-- Opening Marker --

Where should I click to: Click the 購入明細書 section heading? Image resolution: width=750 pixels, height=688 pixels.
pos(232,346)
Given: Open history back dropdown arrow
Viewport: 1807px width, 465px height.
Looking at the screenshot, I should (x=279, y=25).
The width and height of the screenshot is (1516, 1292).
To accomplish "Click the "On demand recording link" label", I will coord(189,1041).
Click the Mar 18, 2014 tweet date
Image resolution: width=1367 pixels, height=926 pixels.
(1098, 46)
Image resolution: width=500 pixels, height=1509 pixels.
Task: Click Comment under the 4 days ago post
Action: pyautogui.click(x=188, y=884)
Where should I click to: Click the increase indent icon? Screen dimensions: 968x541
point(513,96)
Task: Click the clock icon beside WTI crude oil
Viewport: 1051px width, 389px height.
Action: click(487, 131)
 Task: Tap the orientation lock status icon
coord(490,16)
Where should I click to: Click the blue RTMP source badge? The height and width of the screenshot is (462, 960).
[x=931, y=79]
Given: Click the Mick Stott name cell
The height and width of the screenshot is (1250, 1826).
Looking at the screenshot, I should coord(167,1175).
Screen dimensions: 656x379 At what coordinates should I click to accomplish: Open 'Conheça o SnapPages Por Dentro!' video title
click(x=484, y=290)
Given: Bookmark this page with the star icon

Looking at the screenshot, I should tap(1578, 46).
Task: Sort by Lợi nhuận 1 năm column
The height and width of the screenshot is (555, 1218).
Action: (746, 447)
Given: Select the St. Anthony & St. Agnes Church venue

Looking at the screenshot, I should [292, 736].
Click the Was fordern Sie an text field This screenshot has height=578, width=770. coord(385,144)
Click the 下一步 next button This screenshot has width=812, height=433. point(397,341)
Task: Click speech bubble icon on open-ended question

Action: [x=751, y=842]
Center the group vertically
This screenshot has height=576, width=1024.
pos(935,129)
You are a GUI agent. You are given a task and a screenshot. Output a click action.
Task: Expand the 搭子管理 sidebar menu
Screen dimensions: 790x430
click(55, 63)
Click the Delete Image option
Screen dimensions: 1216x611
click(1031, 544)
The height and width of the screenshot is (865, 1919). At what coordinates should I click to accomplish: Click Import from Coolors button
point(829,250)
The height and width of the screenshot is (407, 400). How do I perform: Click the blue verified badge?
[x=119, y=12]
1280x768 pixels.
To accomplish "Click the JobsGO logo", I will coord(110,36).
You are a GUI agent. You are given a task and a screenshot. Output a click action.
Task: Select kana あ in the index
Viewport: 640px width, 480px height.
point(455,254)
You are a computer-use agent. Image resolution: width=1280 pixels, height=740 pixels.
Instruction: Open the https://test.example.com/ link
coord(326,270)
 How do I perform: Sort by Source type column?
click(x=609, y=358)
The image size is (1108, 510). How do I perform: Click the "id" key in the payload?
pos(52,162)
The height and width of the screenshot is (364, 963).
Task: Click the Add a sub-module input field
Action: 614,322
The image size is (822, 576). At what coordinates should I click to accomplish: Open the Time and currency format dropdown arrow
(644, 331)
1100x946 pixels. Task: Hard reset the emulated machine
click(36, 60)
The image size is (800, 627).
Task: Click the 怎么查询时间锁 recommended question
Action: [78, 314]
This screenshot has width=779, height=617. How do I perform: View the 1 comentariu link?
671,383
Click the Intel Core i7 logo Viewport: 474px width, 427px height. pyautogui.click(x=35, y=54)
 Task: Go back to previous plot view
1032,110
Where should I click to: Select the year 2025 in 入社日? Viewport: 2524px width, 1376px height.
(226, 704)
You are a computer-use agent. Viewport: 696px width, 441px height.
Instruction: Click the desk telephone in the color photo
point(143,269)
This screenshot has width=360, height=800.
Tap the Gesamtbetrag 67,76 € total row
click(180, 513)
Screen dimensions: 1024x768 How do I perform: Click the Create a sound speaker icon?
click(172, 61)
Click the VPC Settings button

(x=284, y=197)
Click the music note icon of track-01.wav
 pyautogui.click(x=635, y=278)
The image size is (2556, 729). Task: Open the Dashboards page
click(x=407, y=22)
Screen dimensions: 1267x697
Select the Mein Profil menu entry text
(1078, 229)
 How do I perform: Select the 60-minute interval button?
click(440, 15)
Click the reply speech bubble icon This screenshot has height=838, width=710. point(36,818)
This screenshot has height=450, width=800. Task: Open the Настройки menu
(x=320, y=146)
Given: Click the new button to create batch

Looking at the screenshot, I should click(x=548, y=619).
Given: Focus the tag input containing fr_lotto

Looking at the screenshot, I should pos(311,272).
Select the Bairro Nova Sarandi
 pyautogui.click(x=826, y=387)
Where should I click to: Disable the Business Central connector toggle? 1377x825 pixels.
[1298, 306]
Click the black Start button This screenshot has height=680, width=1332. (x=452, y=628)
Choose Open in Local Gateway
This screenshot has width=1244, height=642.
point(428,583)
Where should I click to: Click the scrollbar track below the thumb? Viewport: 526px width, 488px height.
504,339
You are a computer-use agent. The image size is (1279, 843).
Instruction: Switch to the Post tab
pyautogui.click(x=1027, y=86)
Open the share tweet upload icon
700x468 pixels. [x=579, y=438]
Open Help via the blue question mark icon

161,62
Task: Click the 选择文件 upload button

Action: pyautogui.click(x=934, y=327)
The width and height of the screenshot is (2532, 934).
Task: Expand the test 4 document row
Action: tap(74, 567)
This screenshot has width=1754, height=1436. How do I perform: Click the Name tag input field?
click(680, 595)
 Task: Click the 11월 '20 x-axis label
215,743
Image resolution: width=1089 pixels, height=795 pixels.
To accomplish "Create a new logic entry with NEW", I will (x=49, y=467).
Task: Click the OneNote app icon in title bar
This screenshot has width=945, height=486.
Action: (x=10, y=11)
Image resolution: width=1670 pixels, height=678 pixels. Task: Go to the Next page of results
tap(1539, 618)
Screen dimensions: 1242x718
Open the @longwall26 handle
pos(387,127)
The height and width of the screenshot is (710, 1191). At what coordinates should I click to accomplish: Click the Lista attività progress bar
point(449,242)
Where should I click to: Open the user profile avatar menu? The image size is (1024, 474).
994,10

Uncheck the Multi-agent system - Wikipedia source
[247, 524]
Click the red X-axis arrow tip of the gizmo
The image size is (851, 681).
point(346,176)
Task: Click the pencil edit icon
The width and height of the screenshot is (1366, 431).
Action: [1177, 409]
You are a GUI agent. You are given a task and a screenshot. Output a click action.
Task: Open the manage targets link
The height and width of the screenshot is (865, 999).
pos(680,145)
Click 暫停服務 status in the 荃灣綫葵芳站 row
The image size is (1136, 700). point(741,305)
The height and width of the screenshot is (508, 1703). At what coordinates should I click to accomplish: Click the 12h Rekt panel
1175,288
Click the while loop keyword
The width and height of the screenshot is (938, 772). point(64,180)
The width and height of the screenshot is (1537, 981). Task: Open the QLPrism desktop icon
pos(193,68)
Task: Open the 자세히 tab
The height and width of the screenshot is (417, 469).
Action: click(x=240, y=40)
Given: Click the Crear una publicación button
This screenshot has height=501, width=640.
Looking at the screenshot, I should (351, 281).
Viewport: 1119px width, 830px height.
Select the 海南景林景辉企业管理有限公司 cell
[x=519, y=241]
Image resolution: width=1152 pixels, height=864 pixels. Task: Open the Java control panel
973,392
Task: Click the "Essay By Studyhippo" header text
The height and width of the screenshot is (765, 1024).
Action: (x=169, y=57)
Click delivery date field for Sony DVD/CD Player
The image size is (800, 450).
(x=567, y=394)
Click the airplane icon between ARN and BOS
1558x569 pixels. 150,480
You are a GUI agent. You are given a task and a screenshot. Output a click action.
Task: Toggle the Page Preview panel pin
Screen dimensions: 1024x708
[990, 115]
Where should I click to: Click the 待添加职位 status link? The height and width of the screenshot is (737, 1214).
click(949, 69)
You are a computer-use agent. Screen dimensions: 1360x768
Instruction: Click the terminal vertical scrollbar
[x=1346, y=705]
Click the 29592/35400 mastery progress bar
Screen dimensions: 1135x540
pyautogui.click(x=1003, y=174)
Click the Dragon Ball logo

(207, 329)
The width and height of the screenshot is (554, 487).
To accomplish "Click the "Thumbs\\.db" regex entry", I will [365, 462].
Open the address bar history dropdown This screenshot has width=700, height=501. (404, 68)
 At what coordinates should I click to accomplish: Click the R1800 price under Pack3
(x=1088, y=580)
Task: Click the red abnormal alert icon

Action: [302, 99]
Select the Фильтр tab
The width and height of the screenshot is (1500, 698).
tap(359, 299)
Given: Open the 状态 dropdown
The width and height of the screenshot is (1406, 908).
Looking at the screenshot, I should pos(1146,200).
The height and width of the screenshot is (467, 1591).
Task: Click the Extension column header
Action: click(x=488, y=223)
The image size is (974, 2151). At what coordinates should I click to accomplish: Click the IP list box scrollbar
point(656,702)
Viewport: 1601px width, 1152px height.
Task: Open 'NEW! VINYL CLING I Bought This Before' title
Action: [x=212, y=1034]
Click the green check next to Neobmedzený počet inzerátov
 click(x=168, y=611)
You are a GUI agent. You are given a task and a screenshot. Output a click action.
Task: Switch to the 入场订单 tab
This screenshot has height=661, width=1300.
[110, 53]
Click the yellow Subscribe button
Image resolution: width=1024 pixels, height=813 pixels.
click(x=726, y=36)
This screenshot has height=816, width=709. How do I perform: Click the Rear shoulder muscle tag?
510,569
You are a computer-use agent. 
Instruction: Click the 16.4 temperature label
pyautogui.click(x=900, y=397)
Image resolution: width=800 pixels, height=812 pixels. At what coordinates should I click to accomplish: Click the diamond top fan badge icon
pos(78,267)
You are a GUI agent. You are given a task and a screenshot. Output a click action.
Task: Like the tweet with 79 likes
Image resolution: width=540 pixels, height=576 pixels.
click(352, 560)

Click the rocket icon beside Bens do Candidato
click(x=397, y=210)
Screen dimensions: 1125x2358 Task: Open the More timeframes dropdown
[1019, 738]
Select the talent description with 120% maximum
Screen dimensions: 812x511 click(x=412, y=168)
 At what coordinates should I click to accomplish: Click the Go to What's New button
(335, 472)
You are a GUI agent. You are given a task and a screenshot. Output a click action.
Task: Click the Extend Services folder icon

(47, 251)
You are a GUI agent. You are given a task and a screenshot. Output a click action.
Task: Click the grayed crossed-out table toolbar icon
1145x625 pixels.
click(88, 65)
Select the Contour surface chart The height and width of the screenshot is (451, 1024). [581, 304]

-- Closing Marker --

TASK BRIEF
Identify the lines above with the word "computer". Copy them.

OUTPUT OF THE EXERCISE
You are a computer-use agent. Image resolution: width=1280 pixels, height=740 pixels.
You are a computer-use agent. Viewport: 696px width, 441px height.
You are a computer-use agent. The image size is (1279, 843).
You are a computer-use agent. Screen dimensions: 1360x768
You are a computer-use agent. 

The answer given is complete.